> PROBLEM REQUIREMENTS: Print word for word the first line of the records below and every following line through the one containing "Click the Reason dropdown arrow"; print nothing else.

> MATERIAL FOR THIS TASK:

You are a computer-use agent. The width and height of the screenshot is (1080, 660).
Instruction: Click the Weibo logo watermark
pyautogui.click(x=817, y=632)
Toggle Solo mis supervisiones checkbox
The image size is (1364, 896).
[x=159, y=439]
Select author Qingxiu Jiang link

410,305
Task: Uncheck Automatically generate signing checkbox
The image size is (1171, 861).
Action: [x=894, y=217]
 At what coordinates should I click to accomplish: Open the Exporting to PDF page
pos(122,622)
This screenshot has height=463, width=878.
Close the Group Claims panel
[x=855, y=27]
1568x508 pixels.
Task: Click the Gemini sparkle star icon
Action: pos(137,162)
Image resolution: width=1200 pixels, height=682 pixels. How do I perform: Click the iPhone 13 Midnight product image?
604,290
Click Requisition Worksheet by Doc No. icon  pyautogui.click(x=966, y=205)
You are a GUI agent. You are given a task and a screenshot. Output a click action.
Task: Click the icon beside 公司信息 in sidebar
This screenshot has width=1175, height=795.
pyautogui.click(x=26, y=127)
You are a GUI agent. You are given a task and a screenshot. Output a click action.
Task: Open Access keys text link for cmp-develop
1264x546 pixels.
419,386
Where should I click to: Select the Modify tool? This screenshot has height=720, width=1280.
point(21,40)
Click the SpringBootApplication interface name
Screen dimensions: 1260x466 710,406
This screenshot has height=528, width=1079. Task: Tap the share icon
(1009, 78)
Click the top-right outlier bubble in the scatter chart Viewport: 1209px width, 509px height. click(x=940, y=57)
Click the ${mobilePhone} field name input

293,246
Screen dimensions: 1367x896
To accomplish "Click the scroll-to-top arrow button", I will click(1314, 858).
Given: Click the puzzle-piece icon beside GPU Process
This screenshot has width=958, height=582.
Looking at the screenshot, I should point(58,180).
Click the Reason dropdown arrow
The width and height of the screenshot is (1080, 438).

> RESPONSE TO THE TASK:
You are a computer-use agent. The width and height of the screenshot is (1080, 660).
Instruction: Click the Weibo logo watermark
pyautogui.click(x=817, y=632)
Toggle Solo mis supervisiones checkbox
The image size is (1364, 896).
[x=159, y=439]
Select author Qingxiu Jiang link

410,305
Task: Uncheck Automatically generate signing checkbox
The image size is (1171, 861).
Action: [x=894, y=217]
 At what coordinates should I click to accomplish: Open the Exporting to PDF page
pos(122,622)
This screenshot has height=463, width=878.
Close the Group Claims panel
[x=855, y=27]
1568x508 pixels.
Task: Click the Gemini sparkle star icon
Action: pos(137,162)
Image resolution: width=1200 pixels, height=682 pixels. How do I perform: Click the iPhone 13 Midnight product image?
604,290
Click Requisition Worksheet by Doc No. icon  pyautogui.click(x=966, y=205)
You are a GUI agent. You are given a task and a screenshot. Output a click action.
Task: Click the icon beside 公司信息 in sidebar
This screenshot has width=1175, height=795.
pyautogui.click(x=26, y=127)
You are a GUI agent. You are given a task and a screenshot. Output a click action.
Task: Open Access keys text link for cmp-develop
1264x546 pixels.
419,386
Where should I click to: Select the Modify tool? This screenshot has height=720, width=1280.
point(21,40)
Click the SpringBootApplication interface name
Screen dimensions: 1260x466 710,406
This screenshot has height=528, width=1079. Task: Tap the share icon
(1009, 78)
Click the top-right outlier bubble in the scatter chart Viewport: 1209px width, 509px height. click(x=940, y=57)
Click the ${mobilePhone} field name input

293,246
Screen dimensions: 1367x896
To accomplish "Click the scroll-to-top arrow button", I will click(1314, 858).
Given: Click the puzzle-piece icon beside GPU Process
This screenshot has width=958, height=582.
Looking at the screenshot, I should point(58,180).
Click the Reason dropdown arrow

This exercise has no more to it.